The problem with inflation really starts when people begin to expect high inflation.

Inflation could be higher for longer thanks to war in the Middle East, Australia’s brand new central bank boss has warned.

As bombs fell in Gaza yesterday, the new Reserve Bank (RBA) governor, Michelle Bullock, took the stage at a government conference in Sydney. It was her first question-and-answer session since taking over from Philip Lowe and barely a few minutes had passed before she began talking about the conflict between Israel and Palestine.

The war could reduce economic growth, Bullock said, but the bigger worry was whether it would also drive inflation.

Graphic showing a petrol pump with a chart showing the price of oil to represent inflation.
International conflicts have impacted Australia's inflation in the past, and now even the RBA is concerned their rate hikes may not be able to hamper rising costs. (Credit: Yahoo Australia)

“At the moment, we are … more worried about the potential inflation implications of this,” she said.


In 2022, Russia’s invasion of Ukraine sent global inflation spiking. Oil and food prices rose in tandem, making life far more expensive for people around the world, and kicking off a round of rate hikes.

Also by Jason Murphy:

Now, Israel and Palestine have renewed hostilities at a terrifying intensity. Is this Ukraine 2.0? Not quite. An invasion of Ukraine was extremely unexpected. Unfortunately, the world is all too familiar with conflict between Israel and Palestine. The impact will hopefully be more limited. But the new shock to the economy arrives when things are already quite bad.

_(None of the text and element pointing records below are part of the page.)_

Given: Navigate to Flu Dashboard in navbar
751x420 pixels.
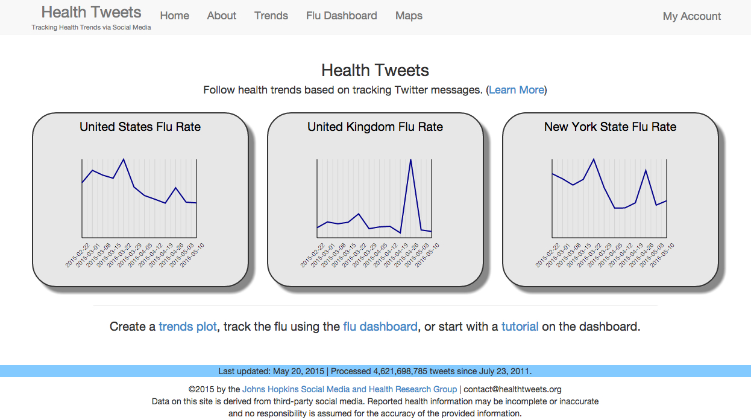Looking at the screenshot, I should click(x=341, y=16).
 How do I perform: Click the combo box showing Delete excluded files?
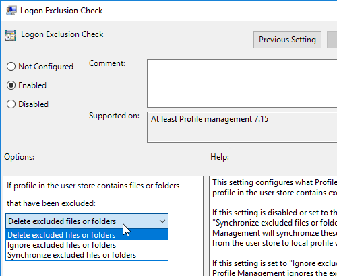pyautogui.click(x=87, y=221)
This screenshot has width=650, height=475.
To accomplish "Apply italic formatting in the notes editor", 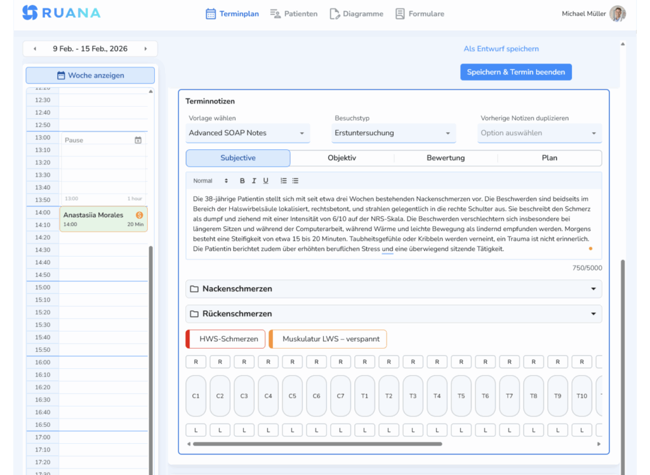I will tap(254, 180).
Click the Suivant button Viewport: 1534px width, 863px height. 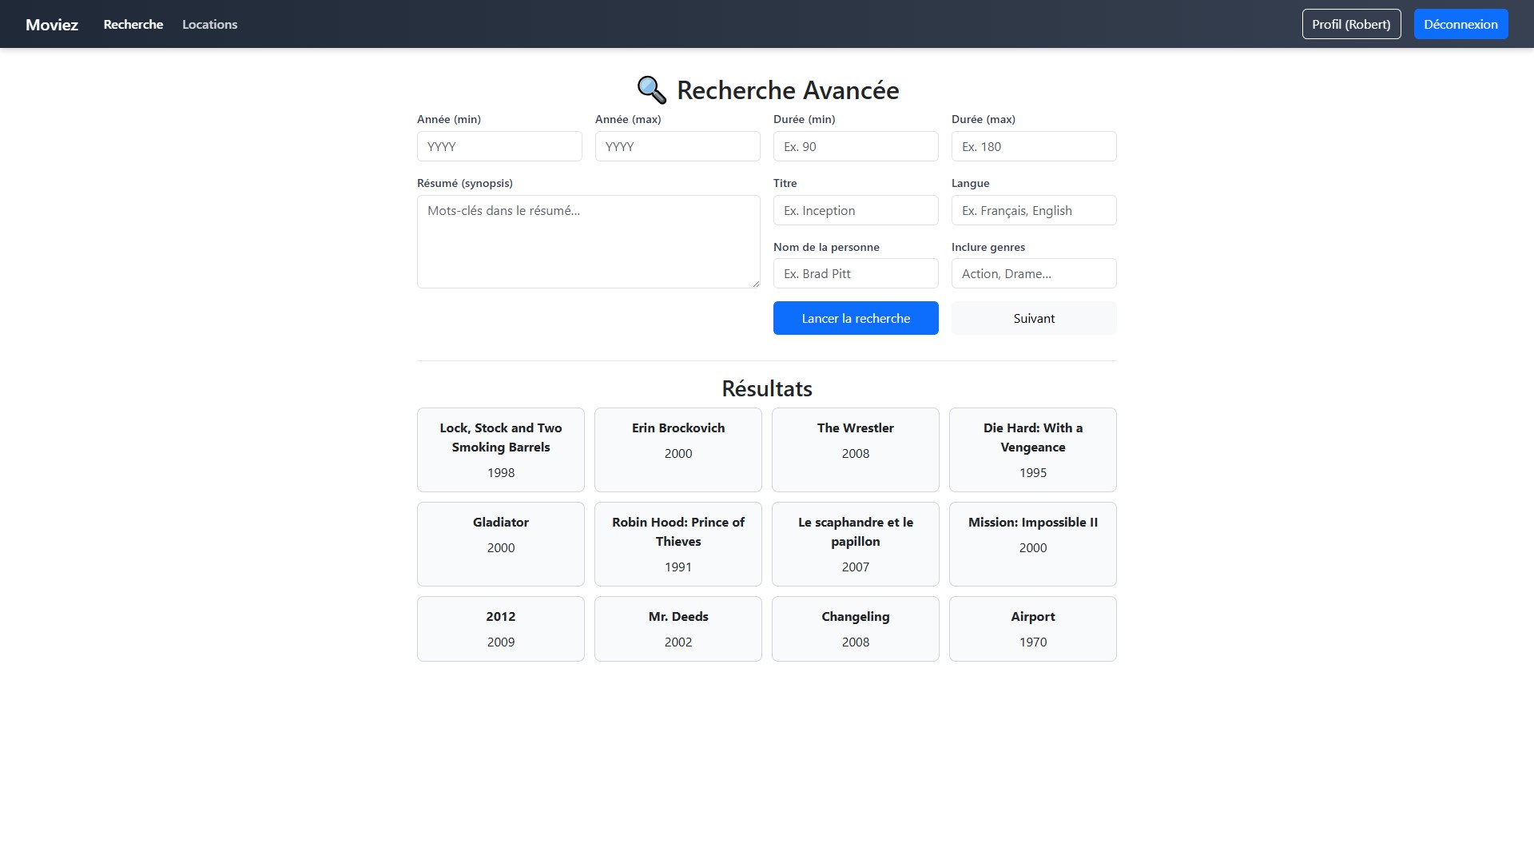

“We have just got shock after shock after shock,” Bullock said, adding that oil prices were likely to be higher than they would otherwise be, which was just yet more trouble on top of a pile of trouble.

“The price of petrol even prior to that had been going up,” she said. “That’s going to impact people. That’s likely to keep oil prices elevated as people are a little bit unsure.”

As the next chart shows, oil prices are more than US$90 a barrel. When Russia first invaded Ukraine, they spiked to more than $110 a barrel.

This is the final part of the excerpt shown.